Pour la question des sujets de discussion, vous vous en seriez doutés, avec Olivier, impossible de tarir la source. Et l'avantage est que lorsque l'on a fait le tour des récits, on prend les mêmes et on recommence. Ce qui donne parfois :
«  Eh Aline, tu sais quoi, ce truc, là, ça me fait penser à ...
- A quand tu étais en-Allemagne-avec-ton-frère-et-que-vous-êtes-restés-des-heures-dans-la-mine-et-avez-fait-flipper-la-gérante-du-camping ?
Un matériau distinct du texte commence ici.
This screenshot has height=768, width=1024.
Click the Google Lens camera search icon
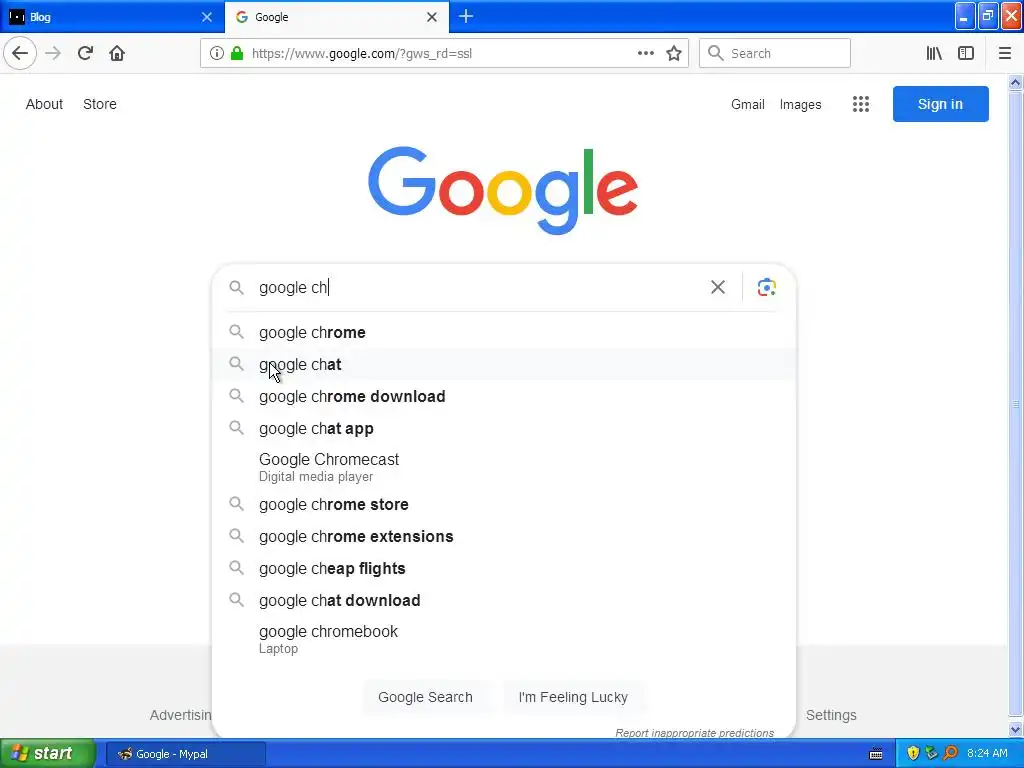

- Ah ben mince alors, je te l'ai déjà racontée ?
- Mmmmm !
- Et alors, celle où...
- Où un Malgache-s'est-fait-passer-pour-ton-guide-et-a-voulu-te-faire-payer-sa-note-d'hôtel ? Allez, raconte-la moi quand même, celle-là, je l'aime bien. »
Il y a donc les histoires du passé, de nos passés respectifs et puis de notre passé commun. Celles que l'on connaît tous les deux mais dont l'évocation fait tant de bien. Et puis celles que l'on a oubliées et qui ressurgissent à l'appel du quotidien. Ensuite, il y a le présent qui ne cesse de courir frénétiquement entre nos sens, notre esprit et nos mots. Ce présent si foisonnant, ce présent si bousculant. A deux, on essaie de le déchiffrer et de l'apprivoiser. Et puis, il y a le futur. Si le passé se confine à nos souvenirs, le présent à ce que l'on vit, le futur n'a de limite que notre imagination. Et quoi de plus fertile pour l'esprit que les heures consacrées à rouler ? Alors tout y passe : le court terme, les projets pour notre retour et ceux pour plus tard. « Hé dis, si on n’a qu'un mois de visa pour la Chine, on fait comment ? » « Et puis le potager, on le fera plutôt vers le cabanon ou sous le pommier ? » « Quoi, tu veux aussi des lapins ? En plus des abeilles, des moutons et des poules ? »
Puis, venons-en à ces facettes cachées que seule une vie commune pérenne peut révéler chez l'autre. Dire que je n'en dénombre aucune serait mentir car l'unicité d'un tel voyage nous oblige à nous aventurer sur des terrains jusque-là encore inexplorés. La gestion de la soif, l'accumulation de fatigue, l'omniprésence des regards portés sur soi, le stress sonore... Dans de telles situations, mes paroles et leur mélodie parfois échappent à mon contrôle, dérapent, dissonent et atterrissent sur Olivier. Lui, par contre, devient plus virulent avec les gens qui nous entourent. Ces comportements, on a appris à les connaître. Ainsi Olivier ne surenchérit pas mes propos mais me débriefe alors que, pour ma part, je prends le relais dans les relations publiques.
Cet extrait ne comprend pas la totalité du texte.